# Rolling Relics 11/6 Livermore, CA Ride



## M.Martian (Oct 19, 2011)

The Ride will start at the Chevy's/IHOP parking lot on 1st Street right off 580.
Chevys Fresh Mex‎
4685 1st Street
Livermore, CA 94550


Get ready to come and enjoy the wine country for a bit of wine, vineyards and great bike trails.

Total ride length is 13.5 miles with a possibility for another mile or two depending on if we want to catch some more wineries.  Around 6 miles of the route are away from the streets on bike paths.

Come early if you want to catch some breakfast over at IHOP before heading out to ride.  There is also a Safeway close by to get some snacks for the ride.

There will not be any food stops on the route, so  I do plan on hauling a trailer with some coolers to keep snacks in for anyone who wants to bring some with us to enjoy at the wineries.

Be sure to come with enough time to be ready to roll by 12 noon.  After the ride we will be heading over to Chevy's for some appetizers, margaritas and beer. 

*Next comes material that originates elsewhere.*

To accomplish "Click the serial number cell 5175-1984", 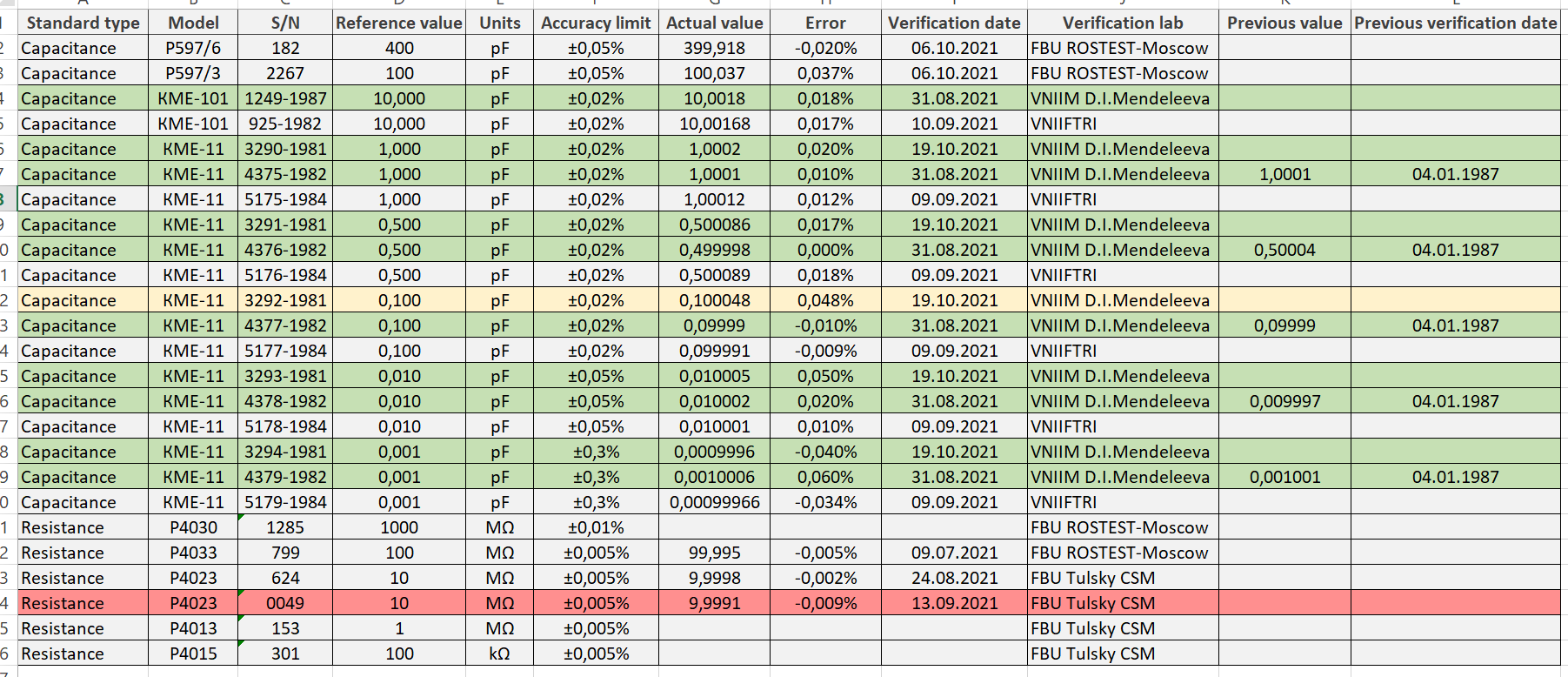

http://www.mapmyride.com/routes/view/50182546


----------



## slick (Oct 19, 2011)

This ride is HIGHLY recomended for anyone in the area. We always have fun and the proof is in the videos that are posted of our rides on youtube. Thanks for hosting this ride Mark! We can't wait!!


----------



## JAF/CO (Oct 20, 2011)

*Ride in Livermore CA*

Great idea this should be a nice ride


----------



## Sean (Oct 25, 2011)

Nice. If you need any help with signage or anything let me know. I'm sure I could break away for a bit and help out.


----------



## M.Martian (Nov 6, 2011)

The ride turned out great.  Thankfully the rain did not come.  Pics will be coming soon.


----------



## Sean (Nov 7, 2011)

I'm sorry I missed this! I was so wrapped up in my seat frame (VW Bus) rebuilding I lost track of time. Glad to hear you dodged the rain!


----------



## slick (Nov 7, 2011)

This was a really great ride! Beautiful scenery, country back roads through the vineyards, cheap wine tasting at $5 and a great bunch of people. We even had some new faces along the with us also which is always a plus! Thanks Martian for throwing this ride. We had a blast and can't wait to do it again when the weather warms up next year.


----------



## Sean (Nov 7, 2011)

I was really hoping to have my rechromed bars and stuff delivered before the ride but it wasn't in the cards. 

I'll keep an eye out for the next ride.


----------



## Sean (Nov 29, 2011)

Any pics to post?


----------



## slick (Nov 29, 2011)

Look us up on facebook. All of the pictures are there even from past rides. We won't be having a December ride but we will start up again in January. I'll post up the info as soon as we get it figured out on which city we will be riding in. Thanks!


----------